VU medisch centrum
Hoogleraar orale pathologie Isaäc van der Waal:
Je hebt elkaar nodig om tot resultaat te komen
24 september 2010
Kom niet bij hem voor een ingewikkelde kaakoperatie. 'Er zijn mensen
die tien keer beter zijn.' Een schier eindeloze lijst aan publicaties.
Maakt hem dat tot een groot onderzoeker? 'Nee hoor, ik haal geen
miljoenen binnen aan projecten.' Prof. Isaäc van der Waal, hoofd van de
afdeling mondziekten, kaak- en aangezichtschirurgie overziet ruim
veertig jaar aan ontwikkelingen.
Onder het mompelen van 'ijdeltuit der
ijdeltuiten' haalt hij een liber amoricum uit de kast. Verschenen bij
zijn 65ste verjaardag, toen iedereen dacht dat hij afscheid zou nemen,
gevuld met lovende bijdragen van vakgenoten over de hele wereld. 'Ach.
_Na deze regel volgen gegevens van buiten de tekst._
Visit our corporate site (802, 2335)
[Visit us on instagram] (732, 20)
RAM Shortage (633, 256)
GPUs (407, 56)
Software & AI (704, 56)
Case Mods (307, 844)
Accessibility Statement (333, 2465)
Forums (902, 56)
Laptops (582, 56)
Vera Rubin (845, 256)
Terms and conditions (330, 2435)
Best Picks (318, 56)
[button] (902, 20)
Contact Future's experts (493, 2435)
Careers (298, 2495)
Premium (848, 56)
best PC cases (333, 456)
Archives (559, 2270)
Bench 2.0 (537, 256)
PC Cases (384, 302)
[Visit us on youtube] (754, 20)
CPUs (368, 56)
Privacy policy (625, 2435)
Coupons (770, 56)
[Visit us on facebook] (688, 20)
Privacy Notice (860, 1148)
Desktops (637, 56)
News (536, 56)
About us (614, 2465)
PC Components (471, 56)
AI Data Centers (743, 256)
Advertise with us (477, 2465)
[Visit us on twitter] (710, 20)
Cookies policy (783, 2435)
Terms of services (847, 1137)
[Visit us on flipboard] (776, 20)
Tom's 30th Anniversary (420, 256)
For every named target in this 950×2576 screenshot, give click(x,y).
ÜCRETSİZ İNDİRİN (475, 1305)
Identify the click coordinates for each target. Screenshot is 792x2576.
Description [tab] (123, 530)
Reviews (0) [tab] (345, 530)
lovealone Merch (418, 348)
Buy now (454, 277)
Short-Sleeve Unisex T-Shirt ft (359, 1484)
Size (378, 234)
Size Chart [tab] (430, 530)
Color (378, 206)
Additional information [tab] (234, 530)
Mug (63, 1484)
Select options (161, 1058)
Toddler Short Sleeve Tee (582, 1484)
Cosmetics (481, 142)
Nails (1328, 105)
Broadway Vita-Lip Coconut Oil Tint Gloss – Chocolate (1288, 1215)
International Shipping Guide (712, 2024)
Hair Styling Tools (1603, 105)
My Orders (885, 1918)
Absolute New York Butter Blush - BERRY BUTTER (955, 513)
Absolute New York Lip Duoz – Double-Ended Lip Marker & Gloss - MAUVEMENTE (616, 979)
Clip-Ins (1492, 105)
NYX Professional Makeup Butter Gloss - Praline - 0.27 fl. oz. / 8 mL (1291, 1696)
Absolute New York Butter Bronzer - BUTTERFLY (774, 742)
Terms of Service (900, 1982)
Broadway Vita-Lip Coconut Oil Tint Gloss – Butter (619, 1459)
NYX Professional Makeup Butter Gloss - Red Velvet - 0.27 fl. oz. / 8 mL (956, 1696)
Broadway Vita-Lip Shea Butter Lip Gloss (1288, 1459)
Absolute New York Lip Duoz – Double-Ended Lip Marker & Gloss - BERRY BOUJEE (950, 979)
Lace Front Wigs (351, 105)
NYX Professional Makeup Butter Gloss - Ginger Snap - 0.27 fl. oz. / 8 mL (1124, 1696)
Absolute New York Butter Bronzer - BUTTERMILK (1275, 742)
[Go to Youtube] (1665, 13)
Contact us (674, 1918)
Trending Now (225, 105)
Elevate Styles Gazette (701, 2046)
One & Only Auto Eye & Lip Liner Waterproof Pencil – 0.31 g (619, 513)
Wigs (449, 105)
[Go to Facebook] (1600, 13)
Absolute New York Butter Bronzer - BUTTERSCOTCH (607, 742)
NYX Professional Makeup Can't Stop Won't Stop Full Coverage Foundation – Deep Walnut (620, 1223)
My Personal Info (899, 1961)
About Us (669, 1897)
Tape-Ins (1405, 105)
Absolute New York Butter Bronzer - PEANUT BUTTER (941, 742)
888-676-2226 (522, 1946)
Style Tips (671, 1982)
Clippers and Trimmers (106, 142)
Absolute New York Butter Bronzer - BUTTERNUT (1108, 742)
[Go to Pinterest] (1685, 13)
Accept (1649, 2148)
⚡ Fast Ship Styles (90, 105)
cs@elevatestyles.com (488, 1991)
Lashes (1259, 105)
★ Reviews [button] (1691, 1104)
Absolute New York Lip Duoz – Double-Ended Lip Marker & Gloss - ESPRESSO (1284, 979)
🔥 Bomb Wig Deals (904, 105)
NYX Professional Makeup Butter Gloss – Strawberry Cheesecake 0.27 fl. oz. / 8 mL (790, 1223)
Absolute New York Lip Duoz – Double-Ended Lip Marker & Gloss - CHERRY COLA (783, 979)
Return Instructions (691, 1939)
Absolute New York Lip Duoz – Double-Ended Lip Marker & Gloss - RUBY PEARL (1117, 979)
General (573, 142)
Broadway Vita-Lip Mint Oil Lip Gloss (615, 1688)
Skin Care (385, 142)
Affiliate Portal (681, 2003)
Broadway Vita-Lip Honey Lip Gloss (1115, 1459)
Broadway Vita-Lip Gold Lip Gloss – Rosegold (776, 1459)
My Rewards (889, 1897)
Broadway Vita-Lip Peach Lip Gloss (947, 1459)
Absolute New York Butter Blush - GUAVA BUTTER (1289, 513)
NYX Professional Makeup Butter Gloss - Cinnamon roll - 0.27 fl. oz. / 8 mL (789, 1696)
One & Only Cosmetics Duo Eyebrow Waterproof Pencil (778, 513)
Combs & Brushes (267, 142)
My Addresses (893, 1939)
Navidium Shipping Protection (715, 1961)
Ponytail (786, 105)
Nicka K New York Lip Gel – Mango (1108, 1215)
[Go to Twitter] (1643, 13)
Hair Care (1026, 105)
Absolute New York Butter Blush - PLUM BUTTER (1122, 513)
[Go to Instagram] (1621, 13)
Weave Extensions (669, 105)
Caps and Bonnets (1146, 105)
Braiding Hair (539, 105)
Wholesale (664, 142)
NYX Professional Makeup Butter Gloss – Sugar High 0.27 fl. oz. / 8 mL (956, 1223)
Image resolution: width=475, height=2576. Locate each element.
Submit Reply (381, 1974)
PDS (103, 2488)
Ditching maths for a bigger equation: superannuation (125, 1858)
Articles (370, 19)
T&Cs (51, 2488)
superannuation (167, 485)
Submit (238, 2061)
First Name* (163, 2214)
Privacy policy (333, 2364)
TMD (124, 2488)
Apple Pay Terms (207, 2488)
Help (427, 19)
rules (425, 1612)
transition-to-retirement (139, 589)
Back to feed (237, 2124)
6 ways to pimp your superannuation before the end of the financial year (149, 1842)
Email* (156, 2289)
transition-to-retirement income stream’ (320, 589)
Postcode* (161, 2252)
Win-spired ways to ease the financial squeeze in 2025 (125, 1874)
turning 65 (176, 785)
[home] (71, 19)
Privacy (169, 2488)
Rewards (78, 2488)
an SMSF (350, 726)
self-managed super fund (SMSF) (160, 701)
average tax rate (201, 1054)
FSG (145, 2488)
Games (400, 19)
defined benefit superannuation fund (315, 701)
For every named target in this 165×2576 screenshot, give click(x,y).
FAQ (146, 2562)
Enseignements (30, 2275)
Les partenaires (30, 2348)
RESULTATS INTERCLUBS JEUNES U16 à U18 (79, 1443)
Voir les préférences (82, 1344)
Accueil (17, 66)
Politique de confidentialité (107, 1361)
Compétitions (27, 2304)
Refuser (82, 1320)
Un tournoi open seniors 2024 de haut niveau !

Eigenlijk ben je gek om voor een lezing van een half uur op en neer te
reizen naar Tokio. Maar de volgende keer zeg ik toch weer ja tegen een
dergelijke uitnodiging.' Van der Waal was bestuurslid van nationale en
internationale beroepsverenigingen, ontving een eredoctoraat in
Boedapest, een lintje van Hare Majesteit, was tien jaar hoofdredacteur
van het Nederlands Tijdschrift voor Tandheelkunde , leidde tientallen
jonge collega's op. Hij komt tot volle wasdom in de breedte van het
vak. Daar waar hij patiëntenzorg, onderzoek, opleiding en onderwijs kan
verbinden. Waar hij samenwerkingsverbanden tot stand brengt, iets wat
hij als geen ander kan. 'We moeten ook wel, met een relatief kleine
afdeling', luidt het nuchtere commentaar.
Kunstneus
De aandoeningen waar het vakgebied zich op richt, variëren van
onschuldige wratjes in de mond tot mondkanker. De afdeling is altijd
sterk bij oncologie betrokken geweest, zegt Van der Waal. Zijn eigen
interesse en expertise liggen vooral bij de met het blote oog vaak
zichtbare voorstadia van mondkanker. Kun je voorkomen dat dergelijke
laesies daadwerkelijk in mondkanker overgaan?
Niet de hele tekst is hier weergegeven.